Indian IPO market comes of age

Indian IPO market comes of age
Few days back, I had an interesting conversation with Securities and Exchange Board of India (Sebi) Chairman UK Sinha about how the initial public offering (IPO) market in India has been cleaned up. Although much of the conversation is specific to mutual funds, he touched upon some topics of interest to equity investors too.

One particularly enlightening part of the conversation was about the evolution of the Indian (IPO) market.

The IPO boom

The Indian equity markets are in the midst of an IPO boom. In terms of numbers, the previous year (2015-16) saw Rs 34,322 crore of IPOs, and 2014-15 had Rs 29,716 crore of IPOs. Both these numbers are substantially higher than the Rs 15,234 crore of 2013-14.

However, the real change is that this boom not so much quantitative, but qualitative. There’s a new transparency, and a genuinely high standard of information available for the investor.

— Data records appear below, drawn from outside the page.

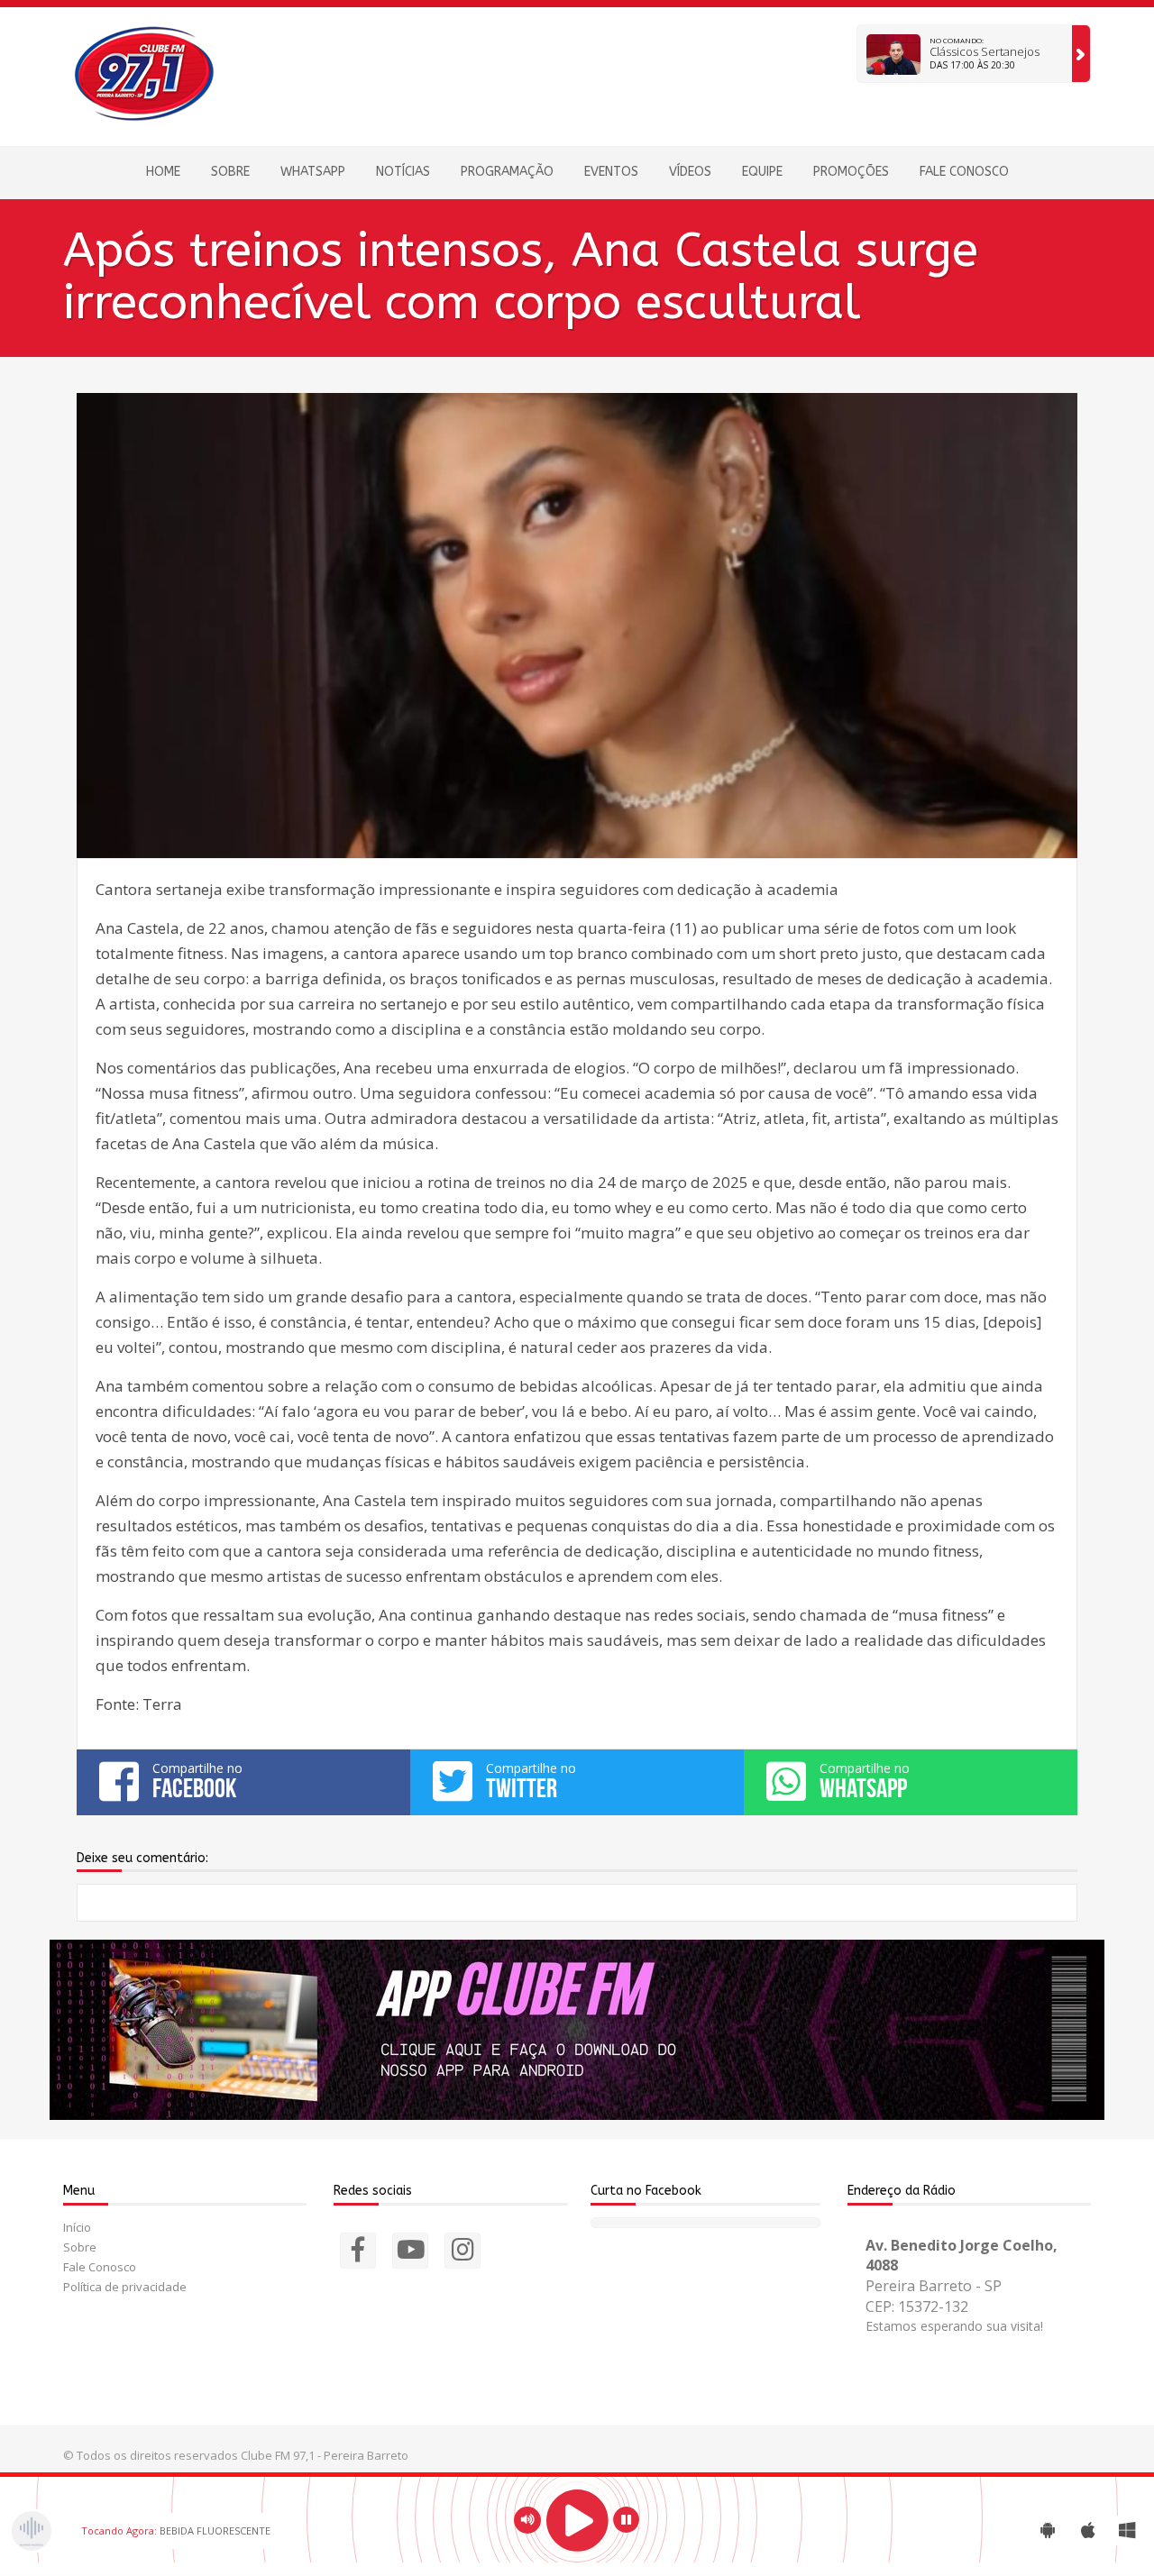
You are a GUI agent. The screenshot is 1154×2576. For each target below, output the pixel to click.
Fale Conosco (964, 171)
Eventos (611, 171)
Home (163, 171)
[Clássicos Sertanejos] (1081, 53)
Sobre (230, 171)
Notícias (403, 171)
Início (77, 2227)
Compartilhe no (197, 1781)
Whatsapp (312, 171)
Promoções (851, 171)
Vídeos (690, 171)
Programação (507, 171)
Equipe (762, 171)
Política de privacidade (125, 2287)
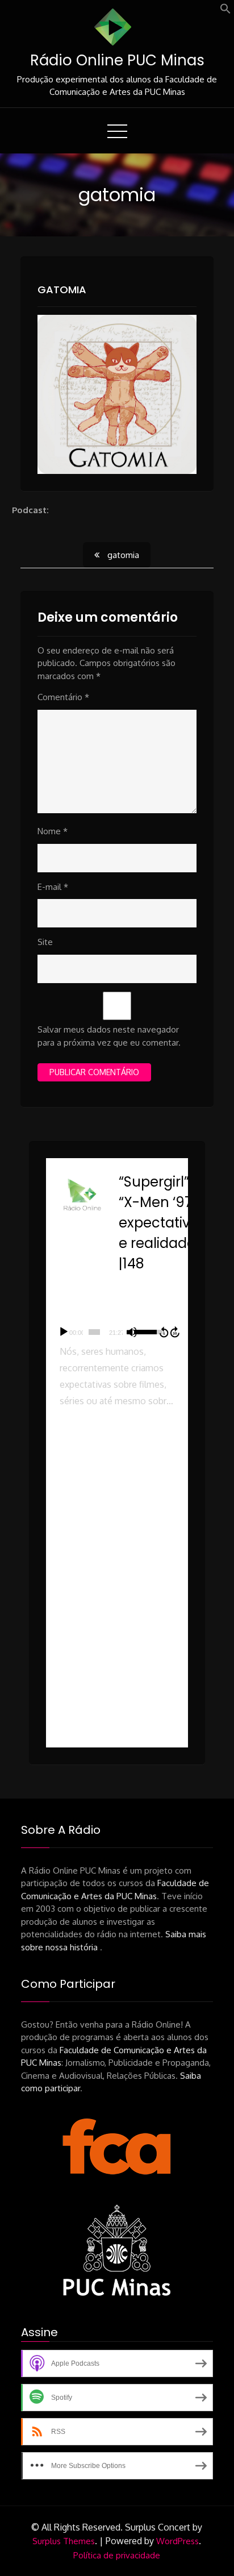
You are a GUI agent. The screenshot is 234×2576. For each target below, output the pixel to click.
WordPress (177, 2541)
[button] (225, 11)
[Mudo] (131, 1332)
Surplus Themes (63, 2541)
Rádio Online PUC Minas (117, 60)
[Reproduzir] (63, 1332)
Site (45, 942)
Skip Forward (175, 1332)
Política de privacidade (116, 2555)
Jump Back (163, 1332)
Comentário (63, 697)
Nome (52, 831)
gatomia (61, 289)
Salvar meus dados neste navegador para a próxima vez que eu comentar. (109, 1036)
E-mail (52, 886)
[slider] (95, 1332)
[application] (117, 1332)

As a result, investors have fewer nasty surprises when they invest in IPOs.

Quality across spectrum

These changes are visible not only in the large, high profile issues that are intensively studied and analysed, but all across the board. Historically, the Indian IPO bazaar has had a handful of big issues at the top and a large mass of shady ones at the bottom. That’s not to say that large, high profile issues can’t be shady, but that’s a separate story for another day. The average issue size nowadays is of the order of Rs 600 to 700 crore. This is literally hundred times larger than it used to be in the heydey of IPO rackets of the 90s, and about two to three times larger than in about a decade back. Generally speaking, there are fewer, larger issues today.

However, smaller numbers and higher amounts alone do not ensure quality. An important role has been played by a range of measures that Sebi has taken.

Whip on merhant banks

The biggest has been that Sebi has explicitly recognised and acted upon the centrality of stern regulation of merchant bankers in the process. Throughout the history of the Indian equity markets, all fly-by-night, unethical and shady activities have been conducted by merchant bankers hired by promoters to do so.

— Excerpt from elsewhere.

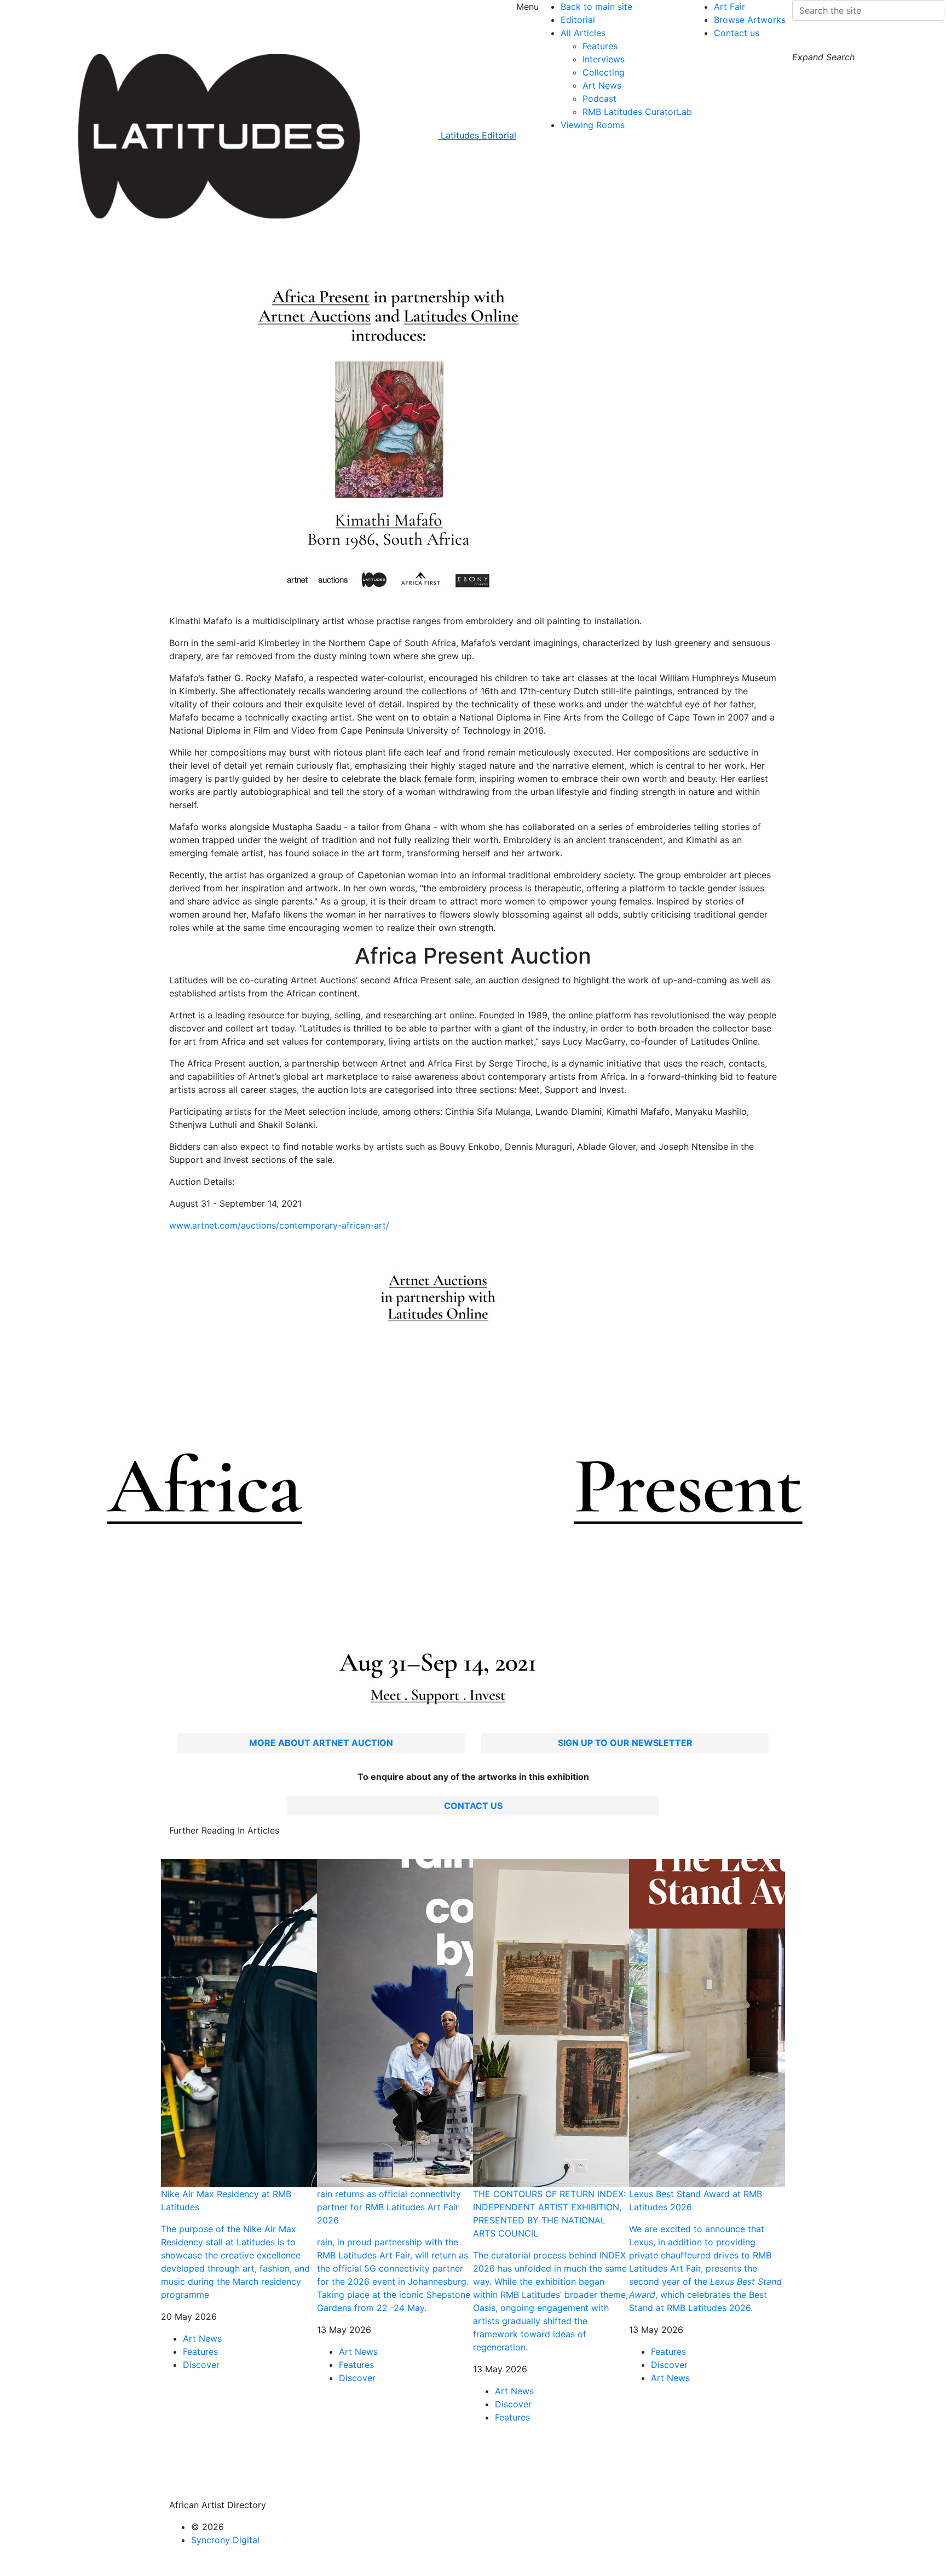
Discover (201, 2364)
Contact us (736, 32)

As the Sebi chairman himself said, merchant bankers used to take contracts to raise money for promoters (and not companies) and run opening day price-fixing. The key part of fixing this problem has been the strategy of going after merchant bankers rather than promoters.
After all, there can be fly-by-night promoters but no fly-by-night merchant bankers. The latter have to be registered with Sebi, and need to continue doing business.

The key change that Sebi has brought about is to insist on an elaborate due diligence which follows a certain fix processed, along with extensive transparency about the merchant banker’s track record in the prospectus of a public issue.  On top of that, the key information in the prospectus has become easy to understand and absorb because the regulator has also created an abridged 10-page format.

Elimination of wild swings

Wild swings on the listing day of an IPO have all been eliminated by having a day for call-option bidding on the day before an issue opens.  This separates the wheat from the chaff, and gives a clear indication of the demand for the stock at realistic prices.  Along with earlier measures like ASBA (Applications Supported by Blocked Amount), the Indian IPO market has become much cleaner and much friendlier to the investor, specially the individual investor.

Concerns still persist

Does all this mean that we at Value Research have given up on our long-established opposition to IPO investing? Not really. We firmly believe that it doesn’t make sense for individual investors to invest in IPOs. If anything, compared to listed stocks, IPOs are actually less suitable for such investors.

Despite all these reforms, IPO companies are not understood as well as listed companies. The balance of power (in the sense of information being power) still lies with the seller. Let institutions dabble with IPOs, you and I should focus on stocks which we know inside out.